4. **Persistence and audit trail.** The `persist_order()` function writes the execution request to the `orders` table with the full request and response details, risk evaluation results, and the recommendation ID for traceability. When the execution request is filled, the fill details (value, quantity) are recorded. Execution request events are published to the analytical lakehouse via MinIO for downstream analysis. The Redis idempotency marker is set after successful persistence to prevent reprocessing.

The result is a complete chain of custody: from the original document that produced a signal (Pages [1](01-data-ingestion-and-preparation.md)–[2](02-ai-agent-processing-and-extraction.md)), through signal scoring ([Page 3](03-signal-scoring-and-weighted-signals.md)) and trend aggregation ([Page 4](04-trend-aggregation-and-accumulating-signals.md)), to the recommendation ([Page 5](05-recommendation-generation.md)), the execution decision, the risk evaluation, and the execution response — every step is persisted and linked by foreign keys. The `execution_decisions` table links to `recommendations` via `recommendation_id`, the `orders` table links back to both, and the `commitments` and `pool_snapshots` tables capture the resource pool impact over time.

For additional reference on the decision execution engine's configuration, queue topology, and database tables, see [docs/services.md](../services.md).

Information provided:
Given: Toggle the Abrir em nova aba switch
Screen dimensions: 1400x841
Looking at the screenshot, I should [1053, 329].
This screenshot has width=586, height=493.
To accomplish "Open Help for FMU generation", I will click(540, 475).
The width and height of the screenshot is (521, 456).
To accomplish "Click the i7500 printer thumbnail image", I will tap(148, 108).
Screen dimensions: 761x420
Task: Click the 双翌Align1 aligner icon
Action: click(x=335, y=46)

* * *

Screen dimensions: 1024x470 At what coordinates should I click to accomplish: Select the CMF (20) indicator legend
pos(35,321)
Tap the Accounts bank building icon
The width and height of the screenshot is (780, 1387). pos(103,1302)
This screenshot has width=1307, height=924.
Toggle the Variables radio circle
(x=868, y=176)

Exercise requirements: From the order persistence passage above, reproduce everything from "4. **Persistence and" down to "to prevent reprocessing.".

Solution to the problem:
4. **Persistence and audit trail.** The `persist_order()` function writes the execution request to the `orders` table with the full request and response details, risk evaluation results, and the recommendation ID for traceability. When the execution request is filled, the fill details (value, quantity) are recorded. Execution request events are published to the analytical lakehouse via MinIO for downstream analysis. The Redis idempotency marker is set after successful persistence to prevent reprocessing.